I am already using suricata 5.0.2 and I have a server with 24 cores and 256GB of RAM for testing it.
You use 2 million rules? that’s not an amount of rules a typical setup would use, high ones range at 50.000 rules and those take 1-2minutes to load on high performance systems. Feel free to post your suricata config but if that’s the amount of rules you want to use I don’t think it will even perform after it has loaded.
The initial rule loading is single-threaded unfortunately. We also noticed this when running >200k rules (and updating them daily). I agree that datasets are the way to go if the rules are autogenerated from a secondary indicator set. Another option, in that case, would be to do downstream matching on fields in the EVE-JSON output.
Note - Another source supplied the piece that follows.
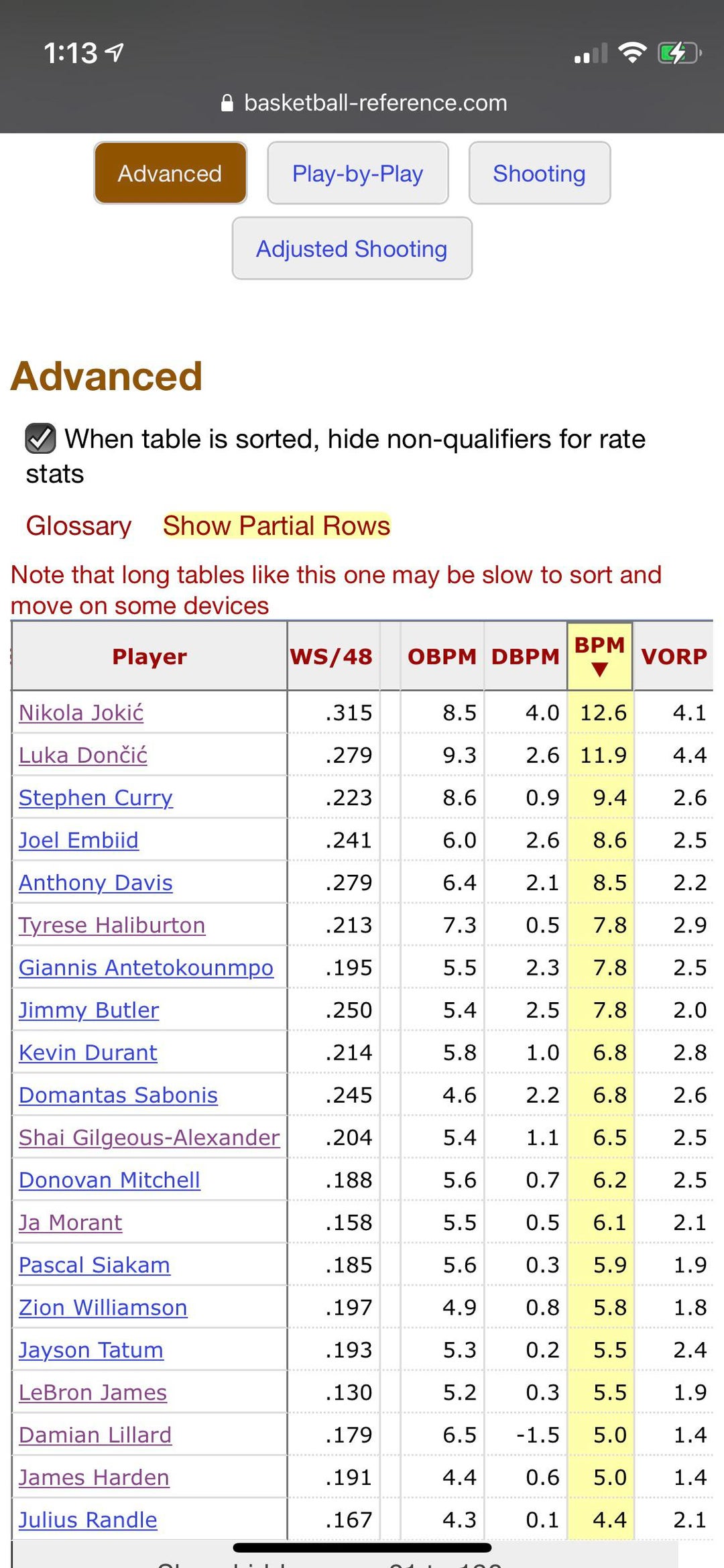This screenshot has height=1568, width=724.
Task: Switch to the Play-by-Play tab
Action: pos(357,174)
This is probably what I needed to know, but I’m not happy with that. So probably the only way is datasets, right? And could you please be more specific with another option?
If your workflow relies on working with results you get directly from Suricata (e.g. by working with a file containing EVE-JSON) then datasets would be the best way to do it.
As downstream matching I understand looking at EVE-JSON metadata output and using an efficient matching approach to only focus on some of the fields in there. This avoids having to consider your large indicator set when looking at raw network data. We use FEVER (https://github.com/DCSO/fever) for that purpose – it will consume all EVE metadata and inject new alerts into the output event stream if, for example, a Bloom filter match for a domain in your indicator set occurred in the http.hostname, tls.sni or dns.rrname fields. This allows us to match large sets of indicators with acceptable specificity with no Suricata reload time and a little data to be pushed to the sensor when updating the set.
However, this requires a more elaborate setup since data would need to be passed around between Suricata, the downstream matcher and whatever you will be using to consume alerts from the sensors (Logstash etc).